### [Task directions]
Word for word, restate every entry that follows.

*** Information given ***

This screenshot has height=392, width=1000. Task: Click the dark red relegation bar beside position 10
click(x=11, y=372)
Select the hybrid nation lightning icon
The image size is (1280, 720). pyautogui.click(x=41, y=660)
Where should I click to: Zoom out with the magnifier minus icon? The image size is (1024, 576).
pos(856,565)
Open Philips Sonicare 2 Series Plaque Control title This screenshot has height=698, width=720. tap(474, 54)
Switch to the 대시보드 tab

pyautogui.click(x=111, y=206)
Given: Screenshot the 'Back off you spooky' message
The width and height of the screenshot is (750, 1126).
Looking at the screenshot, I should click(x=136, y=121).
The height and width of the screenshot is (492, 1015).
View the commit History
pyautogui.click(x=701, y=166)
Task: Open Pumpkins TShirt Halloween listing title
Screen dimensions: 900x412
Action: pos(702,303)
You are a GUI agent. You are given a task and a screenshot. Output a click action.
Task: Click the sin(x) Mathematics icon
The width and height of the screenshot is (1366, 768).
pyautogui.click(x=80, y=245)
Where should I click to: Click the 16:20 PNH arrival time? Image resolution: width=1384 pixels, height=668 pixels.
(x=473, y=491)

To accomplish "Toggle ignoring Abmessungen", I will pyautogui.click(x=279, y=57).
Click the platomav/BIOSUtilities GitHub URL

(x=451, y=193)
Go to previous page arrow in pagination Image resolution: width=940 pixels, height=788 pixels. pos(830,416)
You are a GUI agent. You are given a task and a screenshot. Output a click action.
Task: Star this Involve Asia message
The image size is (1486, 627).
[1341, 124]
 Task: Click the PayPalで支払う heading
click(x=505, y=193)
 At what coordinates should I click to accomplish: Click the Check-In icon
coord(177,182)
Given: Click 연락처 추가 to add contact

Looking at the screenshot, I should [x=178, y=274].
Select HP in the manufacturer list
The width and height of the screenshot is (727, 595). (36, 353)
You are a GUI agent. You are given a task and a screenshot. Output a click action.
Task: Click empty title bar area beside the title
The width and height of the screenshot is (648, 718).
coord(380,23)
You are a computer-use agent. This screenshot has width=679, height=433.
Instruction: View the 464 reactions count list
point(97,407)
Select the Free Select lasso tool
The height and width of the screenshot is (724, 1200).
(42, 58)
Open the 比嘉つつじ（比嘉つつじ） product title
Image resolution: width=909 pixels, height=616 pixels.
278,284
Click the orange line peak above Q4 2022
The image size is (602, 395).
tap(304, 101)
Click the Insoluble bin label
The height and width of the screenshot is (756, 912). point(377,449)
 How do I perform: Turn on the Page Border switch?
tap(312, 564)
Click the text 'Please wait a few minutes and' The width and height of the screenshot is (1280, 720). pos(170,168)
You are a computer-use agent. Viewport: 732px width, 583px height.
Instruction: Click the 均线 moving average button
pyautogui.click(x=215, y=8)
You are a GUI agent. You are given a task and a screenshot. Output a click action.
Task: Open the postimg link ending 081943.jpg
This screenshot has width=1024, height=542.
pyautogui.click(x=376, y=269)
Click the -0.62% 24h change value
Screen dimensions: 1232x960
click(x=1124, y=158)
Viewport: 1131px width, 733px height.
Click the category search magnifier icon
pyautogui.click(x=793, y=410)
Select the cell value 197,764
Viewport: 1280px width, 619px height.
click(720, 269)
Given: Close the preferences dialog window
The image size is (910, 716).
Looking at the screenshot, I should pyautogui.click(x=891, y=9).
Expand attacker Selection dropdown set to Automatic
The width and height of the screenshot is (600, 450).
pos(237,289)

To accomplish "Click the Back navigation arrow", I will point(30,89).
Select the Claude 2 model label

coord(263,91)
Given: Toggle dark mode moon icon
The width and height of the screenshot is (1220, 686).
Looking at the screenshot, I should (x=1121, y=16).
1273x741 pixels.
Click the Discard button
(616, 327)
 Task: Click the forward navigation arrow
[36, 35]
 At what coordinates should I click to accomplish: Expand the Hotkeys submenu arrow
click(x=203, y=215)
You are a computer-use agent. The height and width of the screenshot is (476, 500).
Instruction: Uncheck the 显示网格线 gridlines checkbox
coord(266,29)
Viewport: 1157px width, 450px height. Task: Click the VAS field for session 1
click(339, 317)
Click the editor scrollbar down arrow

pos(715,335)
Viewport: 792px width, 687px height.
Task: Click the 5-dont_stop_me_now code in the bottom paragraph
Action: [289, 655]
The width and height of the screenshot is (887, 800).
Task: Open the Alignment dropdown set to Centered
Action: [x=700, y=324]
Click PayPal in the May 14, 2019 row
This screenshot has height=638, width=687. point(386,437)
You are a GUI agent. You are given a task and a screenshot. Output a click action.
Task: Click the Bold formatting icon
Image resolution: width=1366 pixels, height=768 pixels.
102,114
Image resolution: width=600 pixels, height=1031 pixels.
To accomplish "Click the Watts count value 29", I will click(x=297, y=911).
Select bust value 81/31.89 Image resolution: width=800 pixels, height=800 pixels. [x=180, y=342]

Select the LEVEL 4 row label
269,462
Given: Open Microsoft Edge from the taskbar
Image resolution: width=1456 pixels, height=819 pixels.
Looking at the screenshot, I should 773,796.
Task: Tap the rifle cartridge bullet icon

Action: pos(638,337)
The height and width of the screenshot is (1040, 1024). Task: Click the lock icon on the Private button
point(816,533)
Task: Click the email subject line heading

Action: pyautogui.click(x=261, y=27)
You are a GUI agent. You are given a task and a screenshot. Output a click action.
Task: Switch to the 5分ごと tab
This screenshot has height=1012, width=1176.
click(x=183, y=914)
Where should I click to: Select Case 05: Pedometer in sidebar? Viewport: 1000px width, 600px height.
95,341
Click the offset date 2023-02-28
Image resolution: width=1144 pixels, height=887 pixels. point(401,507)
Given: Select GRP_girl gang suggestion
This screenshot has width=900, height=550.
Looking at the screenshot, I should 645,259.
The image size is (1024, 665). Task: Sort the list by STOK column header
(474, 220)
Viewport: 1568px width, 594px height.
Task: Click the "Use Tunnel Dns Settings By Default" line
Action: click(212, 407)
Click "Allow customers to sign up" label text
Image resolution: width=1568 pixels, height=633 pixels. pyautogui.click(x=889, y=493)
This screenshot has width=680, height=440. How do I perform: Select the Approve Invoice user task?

*** End of Information given ***

### [Answer area]
This screenshot has height=392, width=1000. Task: Click the dark red relegation bar beside position 10
click(x=11, y=372)
Select the hybrid nation lightning icon
The image size is (1280, 720). pyautogui.click(x=41, y=660)
Where should I click to: Zoom out with the magnifier minus icon? The image size is (1024, 576).
pos(856,565)
Open Philips Sonicare 2 Series Plaque Control title This screenshot has height=698, width=720. tap(474, 54)
Switch to the 대시보드 tab

pyautogui.click(x=111, y=206)
Given: Screenshot the 'Back off you spooky' message
The width and height of the screenshot is (750, 1126).
Looking at the screenshot, I should click(x=136, y=121).
The height and width of the screenshot is (492, 1015).
View the commit History
pyautogui.click(x=701, y=166)
Task: Open Pumpkins TShirt Halloween listing title
Screen dimensions: 900x412
Action: pos(702,303)
You are a GUI agent. You are given a task and a screenshot. Output a click action.
Task: Click the sin(x) Mathematics icon
The width and height of the screenshot is (1366, 768).
pyautogui.click(x=80, y=245)
Where should I click to: Click the 16:20 PNH arrival time? Image resolution: width=1384 pixels, height=668 pixels.
(x=473, y=491)

To accomplish "Toggle ignoring Abmessungen", I will pyautogui.click(x=279, y=57).
Click the platomav/BIOSUtilities GitHub URL

(x=451, y=193)
Go to previous page arrow in pagination Image resolution: width=940 pixels, height=788 pixels. pos(830,416)
You are a GUI agent. You are given a task and a screenshot. Output a click action.
Task: Star this Involve Asia message
The image size is (1486, 627).
[1341, 124]
 Task: Click the PayPalで支払う heading
click(x=505, y=193)
 At what coordinates should I click to accomplish: Click the Check-In icon
coord(177,182)
Given: Click 연락처 추가 to add contact

Looking at the screenshot, I should [x=178, y=274].
Select HP in the manufacturer list
The width and height of the screenshot is (727, 595). (36, 353)
You are a GUI agent. You are given a task and a screenshot. Output a click action.
Task: Click empty title bar area beside the title
The width and height of the screenshot is (648, 718).
coord(380,23)
You are a computer-use agent. This screenshot has width=679, height=433.
Instruction: View the 464 reactions count list
point(97,407)
Select the Free Select lasso tool
The height and width of the screenshot is (724, 1200).
(42, 58)
Open the 比嘉つつじ（比嘉つつじ） product title
Image resolution: width=909 pixels, height=616 pixels.
278,284
Click the orange line peak above Q4 2022
The image size is (602, 395).
tap(304, 101)
Click the Insoluble bin label
The height and width of the screenshot is (756, 912). point(377,449)
 How do I perform: Turn on the Page Border switch?
tap(312, 564)
Click the text 'Please wait a few minutes and' The width and height of the screenshot is (1280, 720). pos(170,168)
You are a computer-use agent. Viewport: 732px width, 583px height.
Instruction: Click the 均线 moving average button
pyautogui.click(x=215, y=8)
You are a GUI agent. You are given a task and a screenshot. Output a click action.
Task: Open the postimg link ending 081943.jpg
This screenshot has width=1024, height=542.
pyautogui.click(x=376, y=269)
Click the -0.62% 24h change value
Screen dimensions: 1232x960
click(x=1124, y=158)
Viewport: 1131px width, 733px height.
Click the category search magnifier icon
pyautogui.click(x=793, y=410)
Select the cell value 197,764
Viewport: 1280px width, 619px height.
click(720, 269)
Given: Close the preferences dialog window
The image size is (910, 716).
Looking at the screenshot, I should pyautogui.click(x=891, y=9).
Expand attacker Selection dropdown set to Automatic
The width and height of the screenshot is (600, 450).
pos(237,289)

To accomplish "Click the Back navigation arrow", I will point(30,89).
Select the Claude 2 model label

coord(263,91)
Given: Toggle dark mode moon icon
The width and height of the screenshot is (1220, 686).
Looking at the screenshot, I should (x=1121, y=16).
1273x741 pixels.
Click the Discard button
(616, 327)
 Task: Click the forward navigation arrow
[36, 35]
 At what coordinates should I click to accomplish: Expand the Hotkeys submenu arrow
click(x=203, y=215)
You are a computer-use agent. The height and width of the screenshot is (476, 500).
Instruction: Uncheck the 显示网格线 gridlines checkbox
coord(266,29)
Viewport: 1157px width, 450px height. Task: Click the VAS field for session 1
click(339, 317)
Click the editor scrollbar down arrow

pos(715,335)
Viewport: 792px width, 687px height.
Task: Click the 5-dont_stop_me_now code in the bottom paragraph
Action: [289, 655]
The width and height of the screenshot is (887, 800).
Task: Open the Alignment dropdown set to Centered
Action: [x=700, y=324]
Click PayPal in the May 14, 2019 row
This screenshot has height=638, width=687. point(386,437)
You are a GUI agent. You are given a task and a screenshot. Output a click action.
Task: Click the Bold formatting icon
Image resolution: width=1366 pixels, height=768 pixels.
102,114
Image resolution: width=600 pixels, height=1031 pixels.
To accomplish "Click the Watts count value 29", I will click(x=297, y=911).
Select bust value 81/31.89 Image resolution: width=800 pixels, height=800 pixels. [x=180, y=342]

Select the LEVEL 4 row label
269,462
Given: Open Microsoft Edge from the taskbar
Image resolution: width=1456 pixels, height=819 pixels.
Looking at the screenshot, I should 773,796.
Task: Tap the rifle cartridge bullet icon

Action: pos(638,337)
The height and width of the screenshot is (1040, 1024). Task: Click the lock icon on the Private button
point(816,533)
Task: Click the email subject line heading

Action: pyautogui.click(x=261, y=27)
You are a GUI agent. You are given a task and a screenshot. Output a click action.
Task: Switch to the 5分ごと tab
This screenshot has height=1012, width=1176.
click(x=183, y=914)
Where should I click to: Select Case 05: Pedometer in sidebar? Viewport: 1000px width, 600px height.
95,341
Click the offset date 2023-02-28
Image resolution: width=1144 pixels, height=887 pixels. point(401,507)
Given: Select GRP_girl gang suggestion
This screenshot has width=900, height=550.
Looking at the screenshot, I should 645,259.
The image size is (1024, 665). Task: Sort the list by STOK column header
(474, 220)
Viewport: 1568px width, 594px height.
Task: Click the "Use Tunnel Dns Settings By Default" line
Action: click(212, 407)
Click "Allow customers to sign up" label text
Image resolution: width=1568 pixels, height=633 pixels. pyautogui.click(x=889, y=493)
This screenshot has width=680, height=440. How do I perform: Select the Approve Invoice user task?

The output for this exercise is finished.